Hehe, thanks Gary. :wink: Look, I know what you mean, and if I could convince the Mrs that the M3 was an option, I would go for it. However, ironically, she thinks the latest 3 series looks like an older man's car. After your suggestion of the 335d, I tried to convince her but it wasn't happening. And the Mercedes also feel a bit non-special to be honest - more practical than indulgence.

I also have this thing about autos right now - as far as I know, the M3 isn't being made with an SMG just yet? Similarly, if the S5 had the DSG, it would be further up my shortlist.

Is there just a possibility that the view of the Jag as an older man's car is now out of date. All the long term tests of the XKR raved about it (and that's the Evo / Car / Autocar bunch, not just the What Car lot) without a mention of the image IIRC.

I do like a decent whisky though. :roll:


----------



## Love_iTT (Aug 18, 2002)

Is the image thing really that important? I guess it is otherwise you wouldn't have raised the question but personally I don't take much notice of it. It seems that it doesn't matter what people drive today in this country - there will always be someone who will always pigeon-hole you in some form.

In short, if you like the car - get it and ignore the comments you will no doubt get - no matter what car you end up driving.

Graham


----------



## garyc (May 7, 2002)

raven said:


> garyc said:
> 
> 
> > Metallic burgundy, cream leather, a little pinky ring, half tinted specs on a thing around you neck, Pringle sweater, The Golf Club...a large Malt?
> ...


Don't tell the Mrs. Get the car you want. she'll get over it sooner than you think ( she may even refuse to drive it, which will do wonders for your alloys), and soon move onto other projects (new kitchens etc)

Can't understand you folk who involve their other halfs in such important decisions. :wink:

_...scarpers_


----------



## The Silver Surfer (May 14, 2002)

If it's image you're worried about, M3 drivers have hardly got a good one! (Except for Rich in his white one! :wink: )


----------



## raven (May 7, 2002)

Hi all - just a quick update - I've gone and put a deposit on an XKR with just 400 miles on the clock. I went for a test drive and LOVED the car - honestly, it is a totally effortless drive - it's a big car with quite a presence, but when at the wheel it still feels surprisingly nimble. The supercharged V8 makes a lovely noise, yet purrs (obvious adjective I know) quietly when you want it to. The ride is good as well, even on the 20" alloys.

The one I've gone for is actually silver - I never thought I would go for silver until I saw it for real - it's looks fabulous! - it's been 10 years since my last silver car, and as there was a good deal going on this one, I thought it was worth it. It's fully loaded and I cannot wait to pick her up!
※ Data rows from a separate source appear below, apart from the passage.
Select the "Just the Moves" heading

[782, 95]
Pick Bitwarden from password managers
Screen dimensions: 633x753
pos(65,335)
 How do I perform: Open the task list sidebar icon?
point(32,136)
I know a few of you will say it's an older chap's car, but I honestly didn't feel that when I was driving it. It's just a damn fine looking car with a 420bhp engine under the bonnet. 8)

Piccies to follow once I've picked her up...


----------



## Love_iTT (Aug 18, 2002)

raven said:


> Hi all - just a quick update - I've gone and put a deposit on an XKR with just 400 miles on the clock. I went for a test drive and LOVED the car - honestly, it is a totally effortless drive - it's a big car with quite a presence, but when at the wheel it still feels surprisingly nimble. The supercharged V8 makes a lovely noise, yet purrs (obvious adjective I know) quietly when you want it to. The ride is good as well, even on the 20" alloys.
> 
> The one I've gone for is actually silver - I never thought I would go for silver until I saw it for real - it's looks fabulous! - it's been 10 years since my last silver car, and as there was a good deal going on this one, I thought it was worth it. It's fully loaded and I cannot wait to pick her up!
> 
> ...


 [smiley=thumbsup.gif] Well done mate, pleased for you. Enjoy!

Graham


----------



## The Silver Surfer (May 14, 2002)

raven said:


> ...It's just a damn fine looking car...
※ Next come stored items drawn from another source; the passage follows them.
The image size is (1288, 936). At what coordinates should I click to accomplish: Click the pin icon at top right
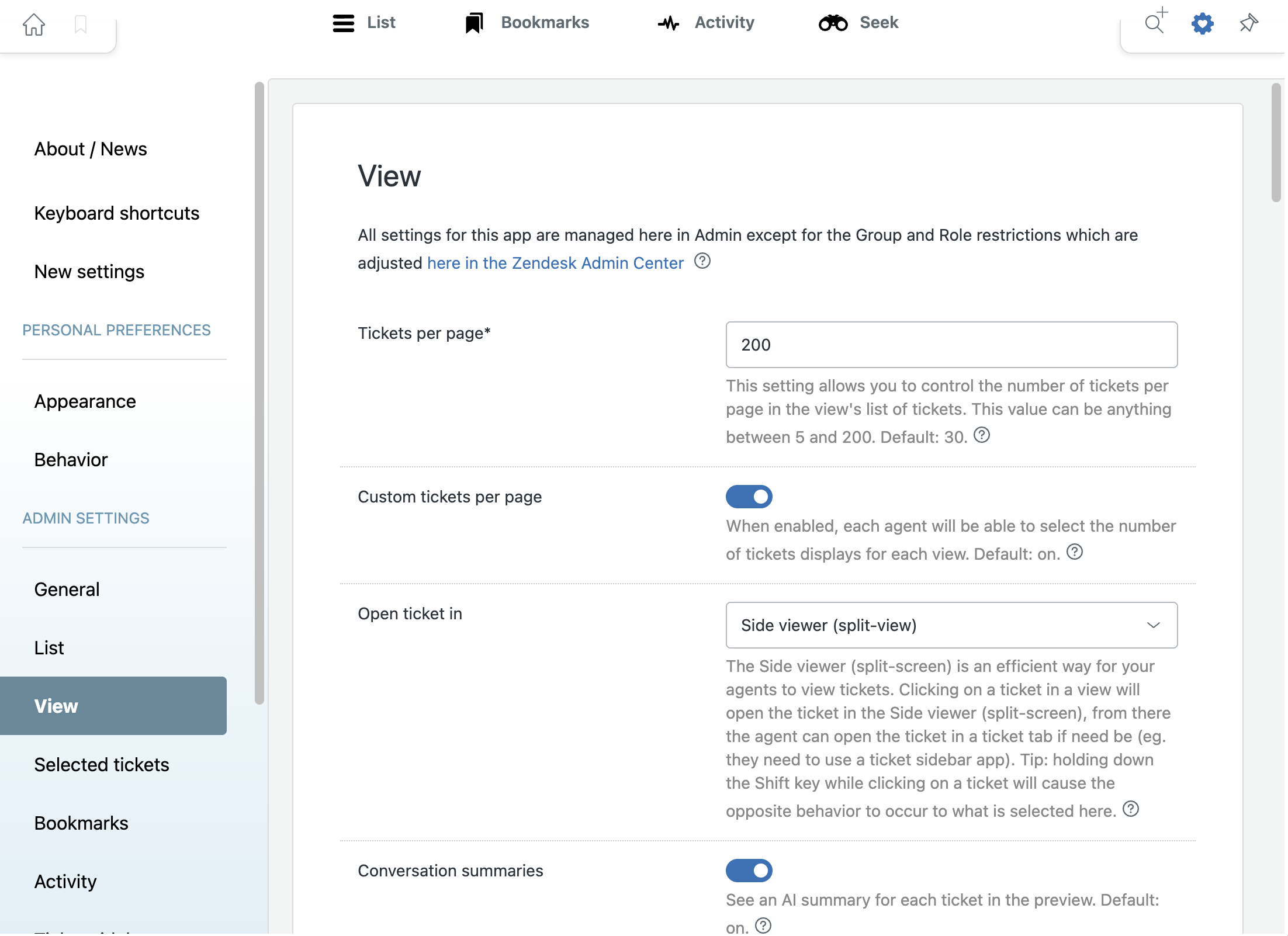tap(1249, 23)
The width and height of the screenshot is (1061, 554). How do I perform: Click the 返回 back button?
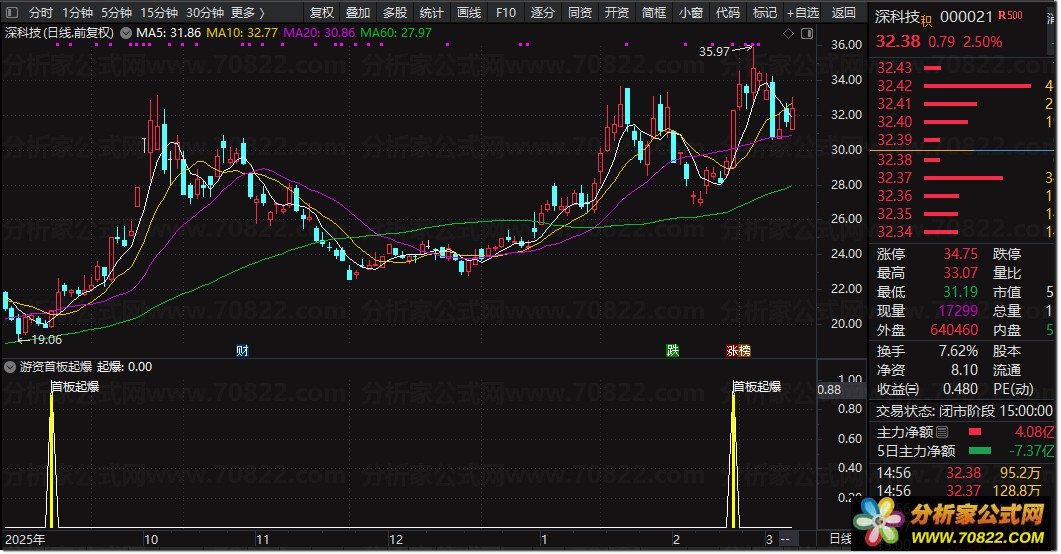tap(844, 13)
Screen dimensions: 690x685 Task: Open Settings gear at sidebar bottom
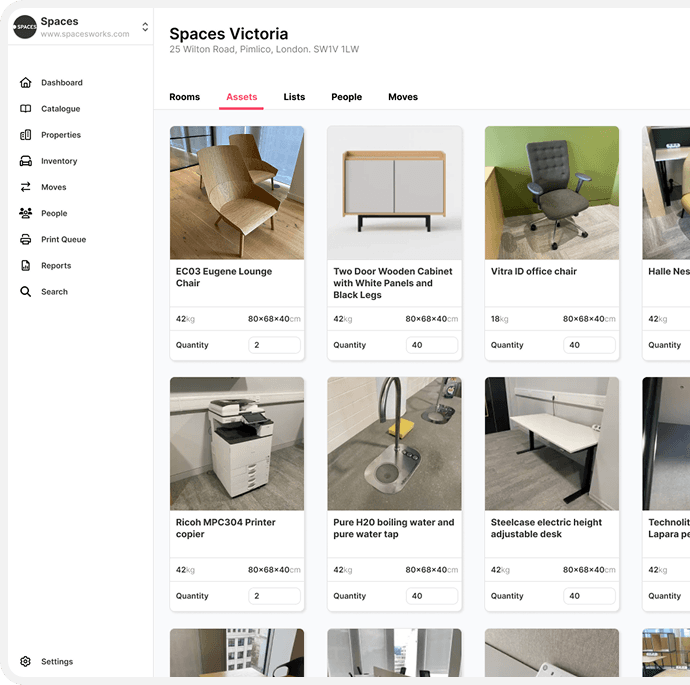click(26, 662)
Of that there is no doubt. 8)

Congrats on an excellent choice! 8)

Look forward to seeing the pics.


----------



## jam (May 8, 2002)

Sounds excellent Raven - good choice! Looking forward to seeing the pics 

Hope all goes well with the collection!

Cheers

James


----------



## garyc (May 7, 2002)

Well done Ed. Enjoy.


----------



## PaulS (Jun 15, 2002)

Current XKR looks great to me (similar to an Aston) and a big improvement over the old model.
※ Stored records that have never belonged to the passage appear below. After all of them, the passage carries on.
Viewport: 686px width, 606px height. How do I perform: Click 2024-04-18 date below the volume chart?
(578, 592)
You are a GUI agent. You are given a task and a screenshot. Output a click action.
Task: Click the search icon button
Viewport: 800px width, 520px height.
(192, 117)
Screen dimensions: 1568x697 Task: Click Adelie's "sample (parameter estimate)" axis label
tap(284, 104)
420bhp supercharged - nice 8)


----------



## W7 PMC (May 6, 2002)

Sweeet. Enjoy & get the piccies up soon.


----------



## Steve_Mc (May 6, 2002)

Nice choice Ed, and as for image the only opinion that counts is your own. Post some photos as soon as you can and then you can come round, pick me up and we can head out for a game of golf / bowls / bingo :wink:


----------